**Consigne écrite**
Rédigez la suite de l'article sur le retour de la fessée à l'école, en reprenant juste après sa dernière phrase.
== Extrait à lire
L'Educateur n°5 - année 1959-1960

Décembre 1959

Faut-il remettre en honneur la fessée ?

Décembre 1959

Ainsi donc les lignes et les verbes, les mauvais points, le piquet et le bonnet d'âne, lorsque ce n'est pas la « pelote » dans la cour, ne suffisent pas à prévenir ou à guérir l’épidémie de Tricheurs et de Blousons noirs ? La police se mobilise et une revue pédagogique suisse (1) - ce pays de démocratie et de liberté ! — ose écrire aujourd’hui : « Remettons en honneur la fessée !.. Dans nos relations avec les pères et mères de nos élèves, rien ne nous empêche de recommander la verge comme ultime moyen de discipline ».

S’il faut vraiment en revenir là, s'il nous faut faire ce bond en arrière de quatre-vingts ans, c'est à désespérer de l'éducation, c'est à désespérer de la démocratie.

Car enfin, vous n'avez pas la naïveté de penser qu'avec des verbes, le bonnet d’âne, la pelote et la fessée, vous allez préparer les citoyens de demain d’une libre démocratie. Vous formez, à n'en pas douter, des serfs taillables et corvéables, qui plieront la tête devant le seigneur ou les gendarmes, en serrant les poings et en préparant leur revanche, qui sera la Jacquerie ou les exploits de la bande.

Les enfants que vous avez commandés avec une inhumanité qui leur est une intolérable humiliation, voudront commander demain à leur tour avec la même brutale autorité. C’est une réalité naturelle, dont seuls des hypocrites peuvent faire semblant de s'émouvoir.

La discipline autoritaire, tant à l’Ecole que dans la famille, c'est une préparation indirecte mais sûre à l’asservissement, à la dictature et au fascisme. C'est par la liberté qu'on prépare à la liberté ; c'est par la coopération qu'on prépare h l'harmonie sociale et à la coopération ; c'est par la démocratie qu'on prépare à la démocratie.

Ce sont ces réalités, plus parlantes que la trilogie : Liberté - Egalité - Fraternité, qu'on devrait inscrire au fronton de nos établissements scolaires pour en aviser et en prévenir éducateurs et usagers.
Ils sont trop jeunes, objecte-t-on. Ils ne savent ni s'organiser ni se diriger. Il leur faut pour l'instant des maîtres sévères qui décident pour eux et sachent se faire obéir.

Méfiez-vous !

C’est avec de tels arguments que l'ancien régime condamnait d'avance la chimérique entreprise des révolutionnaires de 89, et que nos colonisateurs ont maintenu si longtemps dans l'esclavage des peuples qu'on disait incapables de s'administrer sans l'aide et la direction ferme de leurs maîtres.

Aujourd'hui, d'autres révolutions sont venues parachever le geste libérateur de 1789 en encourageant les peuples à reconquérir liberté et autonomie.

L’Ecole préparera-t-elle la démocratie de demain ou justifiera-t-elle les dictatures ?
====
== Informations fournies
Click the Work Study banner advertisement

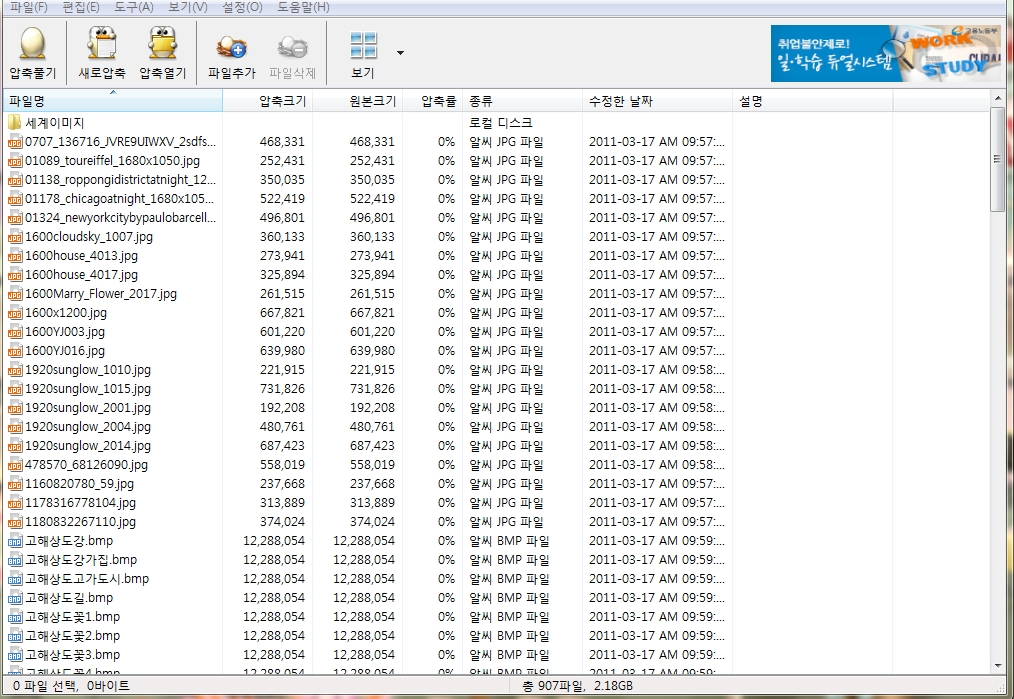tap(857, 53)
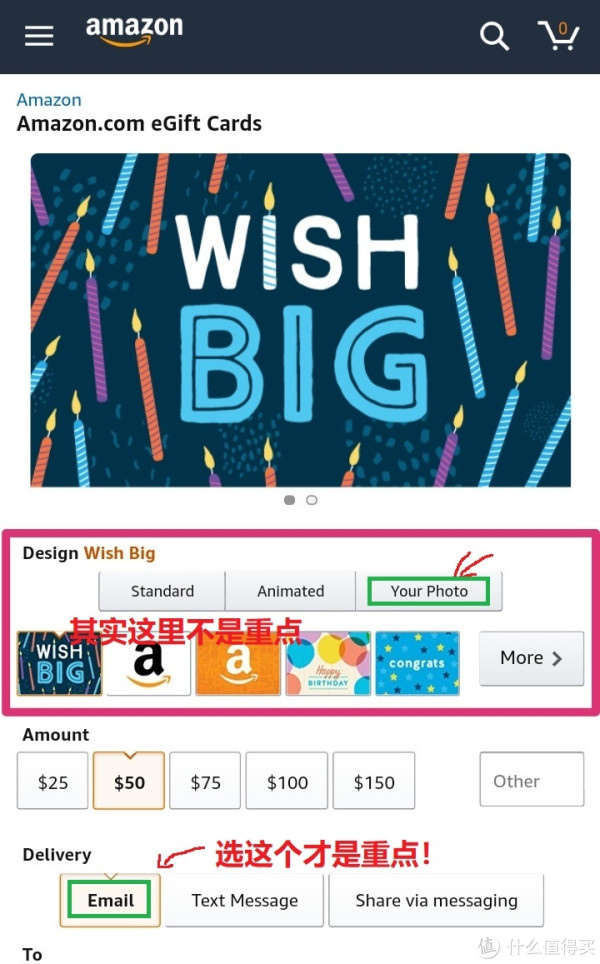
====
**Réponse à l'exercice**
Le chœur des éducateurs — parents et maîtres — élève alors la voix avec véhémence, comme un apprenti cocher qui aurait perdu son fouet, avec lequel il excitait son cheval de bois.

— Et s'il n'y a pas d'autre moyen pour maintenir l'indispensable discipline !

C'est que, justement, il y a aujourd’hui d'autres moyens, et qui ont fait leurs preuves.

La coopération et la démocratie peuvent être instituées à l’Ecole ; une discipline nouvelle du travail peut redonner aux enfants cette conscience de leurs droits et de leurs devoirs, sans laquelle la liberté ne saurait être qu'un piège ou qu’un leurre. L’Ecole peut et doit désormais former des hommes.

Il y faut certes, une autre forme d’organisation et de travail, une nouvelle atmosphère née de relations plus humaines entre éducateurs et éduqués. Il faudra, dans les familles, rompre avec un passé de servitude dont nous reforgeons diaboliquement les chaînes à chaque génération, L'Ecole peut et doit préparer les citoyens et les coopérateurs.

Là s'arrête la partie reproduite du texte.